Las tardes en Tegucigalpa son calientes y tensas. Eso todos lo sabemos. Pero el calor es soportable, aunque haga difícil circular de un lado, otro lo soportamos. Al calor se ha sumado al intenso tráfico que enloquece a cualquiera. A veces y cada vez más seguido, da la impresión que desde los vehículos nos hemos quedado estáticos, congelados en las calles como un cuento de Cortazar, que no se mueve y apenas circula paso a paso, carro tras carro por una botella que ahora solo tiene cuellos.
Iba por la avenida que pasa frente a ASHONPLAFA. ¿Alguien conoce los nombres de las avenidas de Tegucigalpa? Una ambulancia se había averiado frente al semáforo cubriendo la mitad de la vía. Atrás, los demás vehículos se apilaban buscando un espacio para pasar: pitando, gritando, insultando.
Vi al conductor de la ambulancia, un hombre de unos cincuenta años que sin camisa estaba tirado abajo del vehículo buscando reparar el desperfecto. La luz del semáforo estaba en rojo y me quedé viendo las líneas circulares del cuerpo que se levantó como quien surge de entre los muertos mientras esperaba los segundos que tarda en cambiar a verde.

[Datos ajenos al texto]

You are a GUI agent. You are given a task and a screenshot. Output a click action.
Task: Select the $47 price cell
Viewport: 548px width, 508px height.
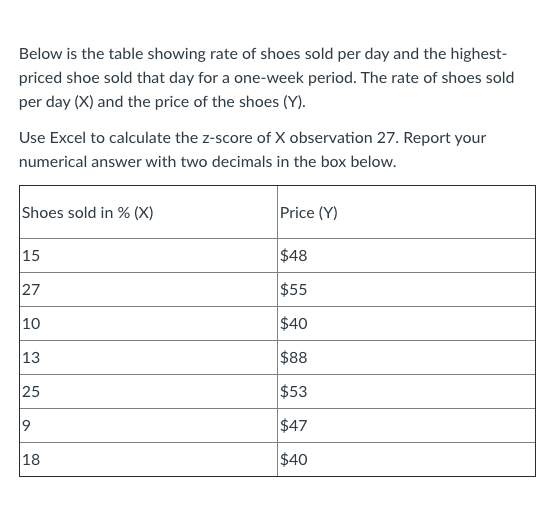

Unos vehículos atrás, vi cierto movimiento que llamó la atención de mi ojo y lo seguí por el retrovisor. Un hombre de unos 50 años había bajado de su carro -un jeep pequeño color gris-, iba sumamente molesto, sacó del interior un enorme cuchillo de esos que no son para cortar sino piel humana y se abalanzó contra el sedán que le había quitado el derecho de vía. El hombre retaba al conductor del sedán para que saliera y enfurecido comenzó a dar piquetazos a la lata del carro, gritando, casi llorando de rabia.
En Honduras hemos aprendido a vivir con la violencia y sabemos reconocer, para sobrevivir, cuando meternos y cuando no, cuando responder y cuando quedarnos callados. En una situación como la del enfurecido hombre del cuchillo, nadie se mete. Alguien con cierto sentido común se queda adentro del carro y deja que el hombre siga rallando la pintura mientras ralla en la loquera. Eso haría yo. Y me sorprendió ver cuando la puerta del sedán se abrió y de él salió un hombre con una pistola en la mano.
Se gritaban, se apuntaban, uno con el cuchillo, el otro con la pistola. No escuché que se decían porque tenía los vidrios de mi carro cerrados y no quería abrirlos: afuera hace calor y no es necesario escuchar para saber lo que dicen.
La luz del semáforo cambió y el tráfico comenzó a moverse. Los carros rodearon a ambos conductores que seguían en su escena de rabia y nos fuimos.
Cuando pasé junto a la ambulancia, el conductor había logrado encenderla y miraba atrás de la línea de carros, con las manos llenas de grasa, como quien espera una mala noticia.